To be done - Rewrite the data starting at the line that contains "The image size" and ending at the line that contains "pyautogui.click(x=796, y=476)", keeping every line but shifting each coordinate in the answers by -51.

(Element and text location data)
'''

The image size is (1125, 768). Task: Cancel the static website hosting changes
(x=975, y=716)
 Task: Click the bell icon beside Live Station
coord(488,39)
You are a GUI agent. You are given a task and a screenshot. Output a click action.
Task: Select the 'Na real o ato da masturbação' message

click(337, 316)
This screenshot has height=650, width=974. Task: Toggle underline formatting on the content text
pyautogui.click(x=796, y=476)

'''
'''

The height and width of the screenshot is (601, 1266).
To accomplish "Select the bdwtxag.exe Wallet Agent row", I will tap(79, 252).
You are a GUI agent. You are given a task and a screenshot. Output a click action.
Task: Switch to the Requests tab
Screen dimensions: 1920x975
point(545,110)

'''

Result below -
The image size is (1125, 768). Task: Cancel the static website hosting changes
(x=924, y=665)
 Task: Click the bell icon beside Live Station
coord(437,-12)
You are a GUI agent. You are given a task and a screenshot. Output a click action.
Task: Select the 'Na real o ato da masturbação' message

click(286, 265)
This screenshot has height=650, width=974. Task: Toggle underline formatting on the content text
pyautogui.click(x=745, y=425)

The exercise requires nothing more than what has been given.